La dictadora Rosario Murillo declaró en medios oficialistas que esta medida busca “el bien común de las familias” y dar una nueva oportunidad a estas personas para reflexionar, rehabilitarse y encontrar nuevos caminos.
Sin embargo, mientras libera a personas que han cometido delitos contra la ciudadanía, el régimen mantiene encarceladas a más de 70 personas por pensar diferente, muchas de ellas en condición de desaparición temporal, pues no se sabe dónde ni cómo se encuentran.
Una de las desaparecidas es la periodista feminista Fabiola Tercero, quien lleva más de un año sin que su familia conozca en qué celda está ni en qué condiciones se encuentra. Así lo denunció esta semana la organización Periodistas y Comunicadores Independientes de Nicaragua (PCIN), en el marco del Día Internacional del Periodista.
Según denunció el activista defensor Enrique Martínez, estas excarcelaciones obedecen a criterios políticos: el régimen otorga libertad a los reos comunes a cambio de convertirlos en aliados, utilizarlos para vigilar a la población e incluso incorporarlos como paramilitares.

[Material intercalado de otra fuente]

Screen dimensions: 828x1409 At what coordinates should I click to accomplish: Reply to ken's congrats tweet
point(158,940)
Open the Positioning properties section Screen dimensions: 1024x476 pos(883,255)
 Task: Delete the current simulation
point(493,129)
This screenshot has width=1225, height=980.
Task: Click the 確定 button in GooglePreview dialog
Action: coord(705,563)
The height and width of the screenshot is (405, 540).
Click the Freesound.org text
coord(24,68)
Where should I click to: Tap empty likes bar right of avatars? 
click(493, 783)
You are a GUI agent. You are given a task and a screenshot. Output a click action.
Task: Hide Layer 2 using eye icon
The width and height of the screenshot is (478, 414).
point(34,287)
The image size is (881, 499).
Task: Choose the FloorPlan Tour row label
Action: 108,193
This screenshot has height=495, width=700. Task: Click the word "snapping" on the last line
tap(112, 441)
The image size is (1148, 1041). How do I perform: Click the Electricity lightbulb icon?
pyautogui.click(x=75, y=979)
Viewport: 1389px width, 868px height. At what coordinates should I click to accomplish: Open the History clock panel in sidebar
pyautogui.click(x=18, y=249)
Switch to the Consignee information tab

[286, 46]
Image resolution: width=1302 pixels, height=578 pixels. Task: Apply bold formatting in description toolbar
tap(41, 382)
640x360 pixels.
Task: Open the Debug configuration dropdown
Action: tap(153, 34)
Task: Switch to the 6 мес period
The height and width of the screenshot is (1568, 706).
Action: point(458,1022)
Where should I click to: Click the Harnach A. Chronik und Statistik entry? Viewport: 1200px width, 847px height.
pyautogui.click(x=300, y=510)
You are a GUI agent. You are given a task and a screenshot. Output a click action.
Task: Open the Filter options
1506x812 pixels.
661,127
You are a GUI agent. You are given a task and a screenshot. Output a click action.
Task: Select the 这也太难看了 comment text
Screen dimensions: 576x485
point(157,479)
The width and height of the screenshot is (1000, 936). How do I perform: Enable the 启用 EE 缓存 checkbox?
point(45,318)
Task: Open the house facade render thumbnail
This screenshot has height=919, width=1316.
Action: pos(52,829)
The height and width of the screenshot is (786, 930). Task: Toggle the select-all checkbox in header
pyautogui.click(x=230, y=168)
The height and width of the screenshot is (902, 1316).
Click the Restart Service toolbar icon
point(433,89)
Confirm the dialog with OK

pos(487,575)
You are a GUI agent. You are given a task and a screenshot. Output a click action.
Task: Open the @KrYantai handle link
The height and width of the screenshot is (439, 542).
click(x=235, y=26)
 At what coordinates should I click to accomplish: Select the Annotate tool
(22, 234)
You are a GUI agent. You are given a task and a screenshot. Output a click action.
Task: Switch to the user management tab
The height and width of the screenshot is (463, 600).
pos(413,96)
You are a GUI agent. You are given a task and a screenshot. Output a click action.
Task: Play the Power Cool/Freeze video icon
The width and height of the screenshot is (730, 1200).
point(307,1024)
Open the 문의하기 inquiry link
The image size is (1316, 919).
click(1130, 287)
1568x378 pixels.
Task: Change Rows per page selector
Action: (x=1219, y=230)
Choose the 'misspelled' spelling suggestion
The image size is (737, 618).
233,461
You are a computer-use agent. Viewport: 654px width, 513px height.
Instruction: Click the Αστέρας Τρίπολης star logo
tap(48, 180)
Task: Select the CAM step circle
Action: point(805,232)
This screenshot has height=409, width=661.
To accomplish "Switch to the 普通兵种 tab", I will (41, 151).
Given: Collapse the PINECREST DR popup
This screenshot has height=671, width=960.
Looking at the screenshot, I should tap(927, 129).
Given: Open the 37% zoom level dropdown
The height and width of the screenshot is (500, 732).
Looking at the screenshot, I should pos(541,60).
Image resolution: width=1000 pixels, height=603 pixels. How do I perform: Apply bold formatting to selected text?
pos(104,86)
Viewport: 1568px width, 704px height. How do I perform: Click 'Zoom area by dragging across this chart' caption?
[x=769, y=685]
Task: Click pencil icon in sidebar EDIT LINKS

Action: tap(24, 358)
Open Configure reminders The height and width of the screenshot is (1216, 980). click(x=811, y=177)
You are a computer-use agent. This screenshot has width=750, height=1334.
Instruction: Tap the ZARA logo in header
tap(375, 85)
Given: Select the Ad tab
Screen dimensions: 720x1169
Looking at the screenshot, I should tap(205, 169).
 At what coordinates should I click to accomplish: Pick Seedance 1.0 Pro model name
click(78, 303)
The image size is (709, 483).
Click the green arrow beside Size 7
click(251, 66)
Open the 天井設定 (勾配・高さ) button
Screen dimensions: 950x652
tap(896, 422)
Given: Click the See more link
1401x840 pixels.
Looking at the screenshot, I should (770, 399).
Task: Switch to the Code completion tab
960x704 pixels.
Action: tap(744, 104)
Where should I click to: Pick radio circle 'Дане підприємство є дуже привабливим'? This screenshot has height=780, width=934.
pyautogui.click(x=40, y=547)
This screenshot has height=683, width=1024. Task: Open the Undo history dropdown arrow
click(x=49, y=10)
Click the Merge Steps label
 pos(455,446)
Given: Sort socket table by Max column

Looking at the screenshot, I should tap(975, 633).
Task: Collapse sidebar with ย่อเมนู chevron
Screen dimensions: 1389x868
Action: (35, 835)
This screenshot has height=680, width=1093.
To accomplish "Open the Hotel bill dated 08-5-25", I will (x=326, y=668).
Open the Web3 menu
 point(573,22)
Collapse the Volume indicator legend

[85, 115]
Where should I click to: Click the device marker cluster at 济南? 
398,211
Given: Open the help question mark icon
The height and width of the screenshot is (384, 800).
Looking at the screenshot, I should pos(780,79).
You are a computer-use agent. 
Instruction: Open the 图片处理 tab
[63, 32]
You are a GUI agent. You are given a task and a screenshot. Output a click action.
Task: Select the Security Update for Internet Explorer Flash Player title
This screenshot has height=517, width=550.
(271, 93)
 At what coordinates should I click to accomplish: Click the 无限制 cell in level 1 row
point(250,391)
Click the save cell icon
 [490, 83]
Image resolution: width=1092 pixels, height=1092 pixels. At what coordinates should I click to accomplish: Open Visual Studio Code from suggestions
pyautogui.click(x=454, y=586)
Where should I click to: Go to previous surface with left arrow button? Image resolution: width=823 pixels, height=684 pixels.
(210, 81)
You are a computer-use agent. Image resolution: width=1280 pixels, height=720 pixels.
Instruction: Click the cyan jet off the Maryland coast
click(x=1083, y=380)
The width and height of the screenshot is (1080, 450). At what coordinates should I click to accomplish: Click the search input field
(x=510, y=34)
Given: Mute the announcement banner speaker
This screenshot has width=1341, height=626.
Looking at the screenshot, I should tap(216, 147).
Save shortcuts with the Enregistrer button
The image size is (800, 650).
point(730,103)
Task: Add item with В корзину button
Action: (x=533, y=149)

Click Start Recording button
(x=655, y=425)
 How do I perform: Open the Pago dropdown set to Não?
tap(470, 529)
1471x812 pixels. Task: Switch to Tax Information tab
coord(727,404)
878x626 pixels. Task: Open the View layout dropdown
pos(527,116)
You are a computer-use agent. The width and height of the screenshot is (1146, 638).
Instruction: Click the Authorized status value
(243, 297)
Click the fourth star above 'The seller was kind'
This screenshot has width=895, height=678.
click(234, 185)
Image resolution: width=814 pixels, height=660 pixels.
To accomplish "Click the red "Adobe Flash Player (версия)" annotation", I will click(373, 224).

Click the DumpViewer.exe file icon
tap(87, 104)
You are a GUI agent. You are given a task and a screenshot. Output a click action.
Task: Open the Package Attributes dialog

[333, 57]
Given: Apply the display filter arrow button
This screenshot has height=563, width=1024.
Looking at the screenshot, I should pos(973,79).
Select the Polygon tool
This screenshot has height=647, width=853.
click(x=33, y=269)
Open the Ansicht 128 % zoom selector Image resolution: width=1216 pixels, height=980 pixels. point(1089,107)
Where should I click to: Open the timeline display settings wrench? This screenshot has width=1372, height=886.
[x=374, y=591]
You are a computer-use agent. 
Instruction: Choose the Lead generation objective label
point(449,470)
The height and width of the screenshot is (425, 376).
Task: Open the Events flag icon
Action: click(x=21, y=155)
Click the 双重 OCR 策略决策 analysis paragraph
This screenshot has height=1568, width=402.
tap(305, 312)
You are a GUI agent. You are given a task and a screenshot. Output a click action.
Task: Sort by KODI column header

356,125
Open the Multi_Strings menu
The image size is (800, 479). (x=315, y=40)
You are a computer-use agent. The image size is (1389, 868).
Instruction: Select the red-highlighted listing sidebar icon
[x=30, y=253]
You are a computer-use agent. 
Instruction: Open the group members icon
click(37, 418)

El régimen mantiene una política anual de excarcelación de reos comunes como parte de su clientelismo político, sin importar la seguridad ciudadana. Organizaciones de derechos humanos en el exilio advierten que muchos de los liberados, a pocas horas de salir de prisión, reinciden en delitos contra la población.
En lo que va del año, el régimen ha liberado a 7,400 reos comunes en todo el país, a quienes da seguimiento hasta convertirlos en sus clientes políticos.